Perhaps the bigger point, though, is that the comments raise more major questions about the original stated justifications for the war — and whether the war was launched (and continued) under false pretenses.

Trump’s justifications were already a mess from the war’s earliest days, and not just because of the “obliterated” talk. The administration has also issued a constantly shifting set of four goals. And Trump’s initial threats to go to war back in January were focused not on the supposed nuclear threat but instead on regime change — a goal that he’s also nonsensically claimed he has already achieved by killing certain leaders, despite that not matching what actually constitutes regime change.

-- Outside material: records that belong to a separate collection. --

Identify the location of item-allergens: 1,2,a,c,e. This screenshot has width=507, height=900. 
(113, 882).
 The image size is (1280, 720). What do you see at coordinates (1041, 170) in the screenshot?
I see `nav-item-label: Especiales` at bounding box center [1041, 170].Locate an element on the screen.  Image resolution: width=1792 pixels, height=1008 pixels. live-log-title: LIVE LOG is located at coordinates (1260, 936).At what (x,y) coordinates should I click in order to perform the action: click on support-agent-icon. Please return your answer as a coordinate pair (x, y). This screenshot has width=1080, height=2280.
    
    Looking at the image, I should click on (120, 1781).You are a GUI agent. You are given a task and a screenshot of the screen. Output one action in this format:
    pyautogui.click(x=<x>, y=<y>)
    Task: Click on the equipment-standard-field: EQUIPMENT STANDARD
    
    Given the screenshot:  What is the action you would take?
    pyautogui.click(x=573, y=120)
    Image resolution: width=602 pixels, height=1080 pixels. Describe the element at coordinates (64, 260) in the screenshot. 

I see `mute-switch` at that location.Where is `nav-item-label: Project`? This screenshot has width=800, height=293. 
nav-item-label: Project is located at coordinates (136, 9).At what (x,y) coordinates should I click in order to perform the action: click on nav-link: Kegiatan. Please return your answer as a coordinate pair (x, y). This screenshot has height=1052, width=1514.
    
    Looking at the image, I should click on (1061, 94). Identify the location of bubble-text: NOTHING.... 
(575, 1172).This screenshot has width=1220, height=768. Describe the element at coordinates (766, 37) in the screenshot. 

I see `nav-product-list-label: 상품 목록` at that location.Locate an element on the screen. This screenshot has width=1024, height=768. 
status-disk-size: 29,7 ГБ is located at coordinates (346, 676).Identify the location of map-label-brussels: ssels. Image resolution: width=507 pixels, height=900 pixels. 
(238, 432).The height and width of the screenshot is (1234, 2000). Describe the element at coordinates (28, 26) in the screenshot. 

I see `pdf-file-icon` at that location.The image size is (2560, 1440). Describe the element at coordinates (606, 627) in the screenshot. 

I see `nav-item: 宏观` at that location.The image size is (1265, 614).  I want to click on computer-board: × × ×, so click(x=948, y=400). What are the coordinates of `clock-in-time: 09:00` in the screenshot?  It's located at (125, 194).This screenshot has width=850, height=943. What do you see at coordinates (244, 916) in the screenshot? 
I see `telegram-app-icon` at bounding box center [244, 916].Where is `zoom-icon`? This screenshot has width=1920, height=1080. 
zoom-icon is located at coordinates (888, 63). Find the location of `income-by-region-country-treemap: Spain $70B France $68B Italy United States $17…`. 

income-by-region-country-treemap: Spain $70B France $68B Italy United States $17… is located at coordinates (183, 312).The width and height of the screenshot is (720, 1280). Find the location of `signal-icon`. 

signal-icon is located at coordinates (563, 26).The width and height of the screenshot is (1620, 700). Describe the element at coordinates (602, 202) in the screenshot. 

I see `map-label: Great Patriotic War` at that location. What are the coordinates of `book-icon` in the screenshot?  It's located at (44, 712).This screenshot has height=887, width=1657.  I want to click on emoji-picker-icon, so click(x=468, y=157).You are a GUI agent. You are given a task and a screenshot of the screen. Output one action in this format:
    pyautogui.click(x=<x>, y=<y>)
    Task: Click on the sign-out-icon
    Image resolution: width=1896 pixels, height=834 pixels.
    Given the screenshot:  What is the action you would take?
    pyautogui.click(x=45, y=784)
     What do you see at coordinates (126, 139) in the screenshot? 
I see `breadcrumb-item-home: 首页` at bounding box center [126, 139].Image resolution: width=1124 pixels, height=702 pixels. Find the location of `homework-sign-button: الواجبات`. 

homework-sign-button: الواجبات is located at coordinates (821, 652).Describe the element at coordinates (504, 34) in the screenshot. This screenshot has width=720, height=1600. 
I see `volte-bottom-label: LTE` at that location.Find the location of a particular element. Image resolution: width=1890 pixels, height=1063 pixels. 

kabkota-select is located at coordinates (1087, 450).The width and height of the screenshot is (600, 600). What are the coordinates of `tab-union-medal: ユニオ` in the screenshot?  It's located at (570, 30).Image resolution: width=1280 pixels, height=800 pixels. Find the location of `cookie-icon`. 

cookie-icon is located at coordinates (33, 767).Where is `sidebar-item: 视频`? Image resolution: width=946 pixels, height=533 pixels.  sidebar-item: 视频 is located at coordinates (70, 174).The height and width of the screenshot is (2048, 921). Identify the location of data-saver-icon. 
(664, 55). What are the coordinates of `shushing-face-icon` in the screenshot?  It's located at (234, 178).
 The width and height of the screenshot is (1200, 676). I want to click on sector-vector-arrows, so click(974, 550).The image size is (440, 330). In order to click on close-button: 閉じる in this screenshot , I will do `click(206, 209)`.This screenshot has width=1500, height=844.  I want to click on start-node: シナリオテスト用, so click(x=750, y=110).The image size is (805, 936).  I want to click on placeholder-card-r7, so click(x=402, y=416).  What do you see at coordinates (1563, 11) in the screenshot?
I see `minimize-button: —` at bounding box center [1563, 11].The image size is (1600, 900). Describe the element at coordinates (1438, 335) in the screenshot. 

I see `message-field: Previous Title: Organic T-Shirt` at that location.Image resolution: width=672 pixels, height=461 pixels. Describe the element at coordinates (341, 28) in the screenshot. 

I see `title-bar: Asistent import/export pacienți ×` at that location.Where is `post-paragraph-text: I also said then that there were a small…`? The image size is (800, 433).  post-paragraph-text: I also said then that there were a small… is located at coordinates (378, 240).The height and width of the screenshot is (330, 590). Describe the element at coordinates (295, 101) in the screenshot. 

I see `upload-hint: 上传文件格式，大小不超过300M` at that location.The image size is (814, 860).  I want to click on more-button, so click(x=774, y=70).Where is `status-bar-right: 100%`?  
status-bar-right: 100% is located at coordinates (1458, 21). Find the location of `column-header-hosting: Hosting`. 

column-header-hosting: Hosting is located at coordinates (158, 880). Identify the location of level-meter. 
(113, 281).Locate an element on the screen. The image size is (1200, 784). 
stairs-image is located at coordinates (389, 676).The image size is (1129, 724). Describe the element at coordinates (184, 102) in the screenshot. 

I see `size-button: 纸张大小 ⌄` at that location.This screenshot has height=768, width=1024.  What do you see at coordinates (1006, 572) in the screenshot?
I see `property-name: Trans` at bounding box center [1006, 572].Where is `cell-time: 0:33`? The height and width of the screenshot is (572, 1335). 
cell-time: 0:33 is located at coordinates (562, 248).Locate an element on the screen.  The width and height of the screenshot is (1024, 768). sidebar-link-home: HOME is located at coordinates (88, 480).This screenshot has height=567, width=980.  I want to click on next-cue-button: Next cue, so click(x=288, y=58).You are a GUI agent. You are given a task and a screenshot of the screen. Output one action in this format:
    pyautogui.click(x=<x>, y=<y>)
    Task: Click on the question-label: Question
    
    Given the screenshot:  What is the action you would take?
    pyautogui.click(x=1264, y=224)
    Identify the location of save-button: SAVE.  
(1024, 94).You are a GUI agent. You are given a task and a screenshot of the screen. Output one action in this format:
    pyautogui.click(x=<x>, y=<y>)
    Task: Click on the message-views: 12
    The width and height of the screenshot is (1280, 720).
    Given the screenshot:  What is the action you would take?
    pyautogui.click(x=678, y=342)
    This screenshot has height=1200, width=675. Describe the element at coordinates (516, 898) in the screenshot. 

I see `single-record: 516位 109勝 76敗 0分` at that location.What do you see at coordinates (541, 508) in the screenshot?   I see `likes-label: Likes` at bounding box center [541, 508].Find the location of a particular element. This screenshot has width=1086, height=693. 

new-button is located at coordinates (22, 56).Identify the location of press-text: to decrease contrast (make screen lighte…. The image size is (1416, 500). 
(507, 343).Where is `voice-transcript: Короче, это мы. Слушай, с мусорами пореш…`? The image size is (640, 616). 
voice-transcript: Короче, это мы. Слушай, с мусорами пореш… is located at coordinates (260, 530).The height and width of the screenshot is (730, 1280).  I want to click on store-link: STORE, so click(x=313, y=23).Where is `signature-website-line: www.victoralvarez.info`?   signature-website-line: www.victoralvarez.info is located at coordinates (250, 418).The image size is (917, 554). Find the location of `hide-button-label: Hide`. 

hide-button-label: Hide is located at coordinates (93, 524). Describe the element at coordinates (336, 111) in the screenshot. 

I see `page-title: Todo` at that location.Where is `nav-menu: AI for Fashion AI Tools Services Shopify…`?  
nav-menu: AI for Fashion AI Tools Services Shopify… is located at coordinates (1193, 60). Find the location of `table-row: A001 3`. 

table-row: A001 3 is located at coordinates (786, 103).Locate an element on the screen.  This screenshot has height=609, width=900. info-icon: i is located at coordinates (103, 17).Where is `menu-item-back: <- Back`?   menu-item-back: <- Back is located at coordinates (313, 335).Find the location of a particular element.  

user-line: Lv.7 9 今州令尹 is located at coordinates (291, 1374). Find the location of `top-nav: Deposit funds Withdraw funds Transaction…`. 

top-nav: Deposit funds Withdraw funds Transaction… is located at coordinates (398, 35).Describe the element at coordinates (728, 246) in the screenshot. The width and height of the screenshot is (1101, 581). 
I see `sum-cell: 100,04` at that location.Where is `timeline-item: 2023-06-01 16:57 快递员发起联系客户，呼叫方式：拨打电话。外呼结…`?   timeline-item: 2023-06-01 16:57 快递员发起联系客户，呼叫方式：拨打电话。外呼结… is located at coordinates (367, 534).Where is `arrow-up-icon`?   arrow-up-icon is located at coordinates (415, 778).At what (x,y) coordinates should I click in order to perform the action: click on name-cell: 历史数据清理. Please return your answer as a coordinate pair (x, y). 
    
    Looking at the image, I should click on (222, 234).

But Trump’s latest claims that Iran has suddenly been denuclearized forevermore is really difficult to square.

It’s certainly possible that strikes during this war have made the nuclear materials even more difficult to get to.

But by far the biggest strikes on Iran’s nuclear sites came back in June 2025, when Trump first claimed its nuclear program had been “obliterated.” And the major military actions in this war ended three months ago, when the first ceasefire was announced on April 7.

If Iran’s nuclear materials are now so buried that its program is basically done-for and a deal isn’t necessary, why wasn’t that the case three months ago? Why did the administration spend all this time pursuing a nuclear deal and say it still needed to get the materials? Why not just keep hitting the nuclear sites to further bury the materials, if that’s good enough?

It makes no sense.

It all points to a far less justifiable possibility for why Trump is making these arguments now: that he has lost patience with this war and recognizes a good deal is probably not going to happen. (Iran certainly doesn’t seem interested in cutting one, judging by its many apparent violations of the ceasefire.) So it’s best to start spinning why he’s getting out with so many of his goals unfulfilled.

But also consider where that would leave the war effort. It wouldn’t just be that Trump wouldn’t accomplish his goals; it would mean that the war came with some major costs for virtually no gain.

Besides the 13 lives of US service members lost in the conflict, at the top of that list would be the economic shock of the past few months and Iran’s now-demonstrated ability to control the Strait of Hormuz. The latter especially looms extremely large over the future of the Middle East and the world right now.

And judging by Trump’s most recent comments, it’s looking more and more like that might be the most significant result of this war.